At the NAMW Telesummit Friday starting at 10 AM PDT, I get to talk with several fantastic authors and teachers. Their books have shaped my thinking toward more creative choices, and pushed me toward using language to carve out even deeper truths. The experts I get to hang out with are Jennifer Lauck, author of Blackbird and three other amazing and deep memoirs, including her last book Found. Dinty W. Moore’s collection of memoir essays Between Panic and Desire show us how we can weave small pieces into a memoir, while Robin Hemley’s Nola is another kind of weaving that examines the nature of memory and the sources of “truth” –whatever that is. The topic of the Telesummit is Truth or Lie: On the Cusp of Memoir and Fiction, and also features a panel of young memoirists who couldn’t wait for people to die before they wrote about their lives! And the best news: it’s FREE to everyone. Just sign up at the link below.

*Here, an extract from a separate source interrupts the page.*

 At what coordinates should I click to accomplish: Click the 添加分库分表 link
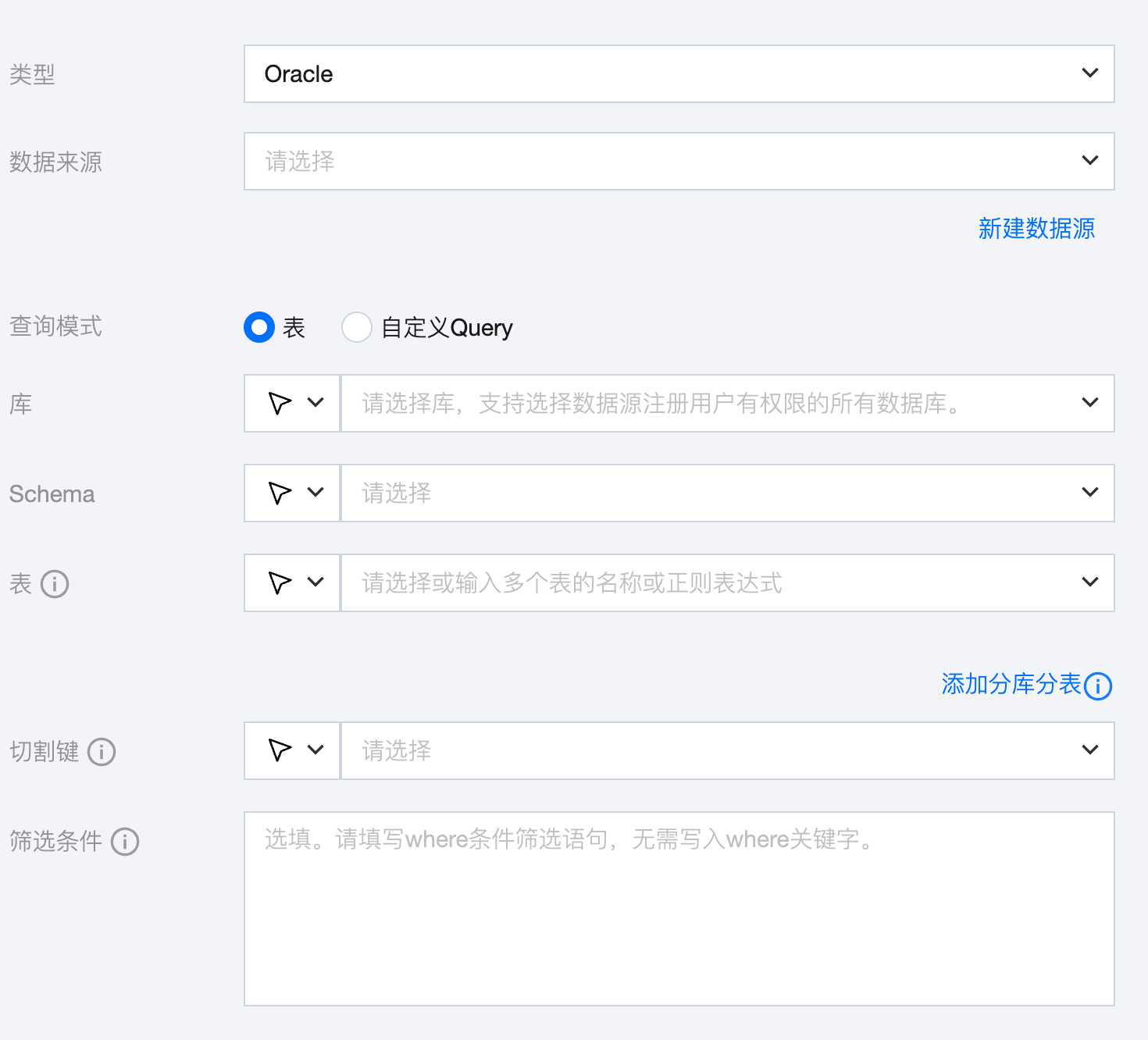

Robin’s memoir asks: whose version of “truth” is “real.” Can we trust memory, or do we create our story based on emotional need or unconscious beliefs?
Quotes from Nola:
How can one be objective about one’s family? How can one resist the urge to edit, to become the family spin doctor?
…There is no real past, it’s all a daydream is seems, or an endless series of clues and discoveries…
…everyone’s life is a kind of detective story, every clue of our forebears’ lives, every decision, missed opportunity…are part of the solution to our own existence.
To read more about the Telesummit, go to the National Association of Memoir Writers to sign up. You will receive a link to the downloadable audio after the conference is over.
Robin will talk about “The Trouble with the Truth,” which is the troubling and challenging issue for all memoir and nonfiction writers. His introduction to the teleconference:
Any time we set down to write the truth of our lives we have to face the fact that there is no single truth to our lives. To make matters more complex we’re different people at different times in our lives and we show different faces to different people. The portrayal of an “authentic” self is something most memoir writers strive for, but there are always details we omit or exaggerate or forget, or hidden agendas even we aren’t aware of as we’re writing. While we don’t want to lie, we also have to understand that what we aspire to write is closer to art than a court room transcript. It’s not all about content. There are aesthetic concerns as well. Above all, you have to remember that once an event has passed, it’s gone forever and words can’t recreate the event. They can only create a semblance of the event.
We’re so lucky to be able to meet with people you normally have to pay hundreds of dollars to see, so join us for Free! See you there!
What a terrific post! I have definitely been dealing with these questions in a lot of my own writing as I utilize people, conversations, and situations from real life all the time in my fiction works.
This actually reminds me of a really cool anthology by Herta B. Feely called, “Confessions: Fact or Fiction?”
This anthology is an experiment with reader response and desire for literary works to be either fact or fiction. It is a compilation of short stories, some memoir and some fiction, from a variety of authors. However, the reader is not made aware of the genre of any of the stories until the end of the book.
Here’s her website if anybody’s interested: confessionsanthology.com
What a great opportunity! Thanks so much for putting such great group of memoir experts together. I’m off to register.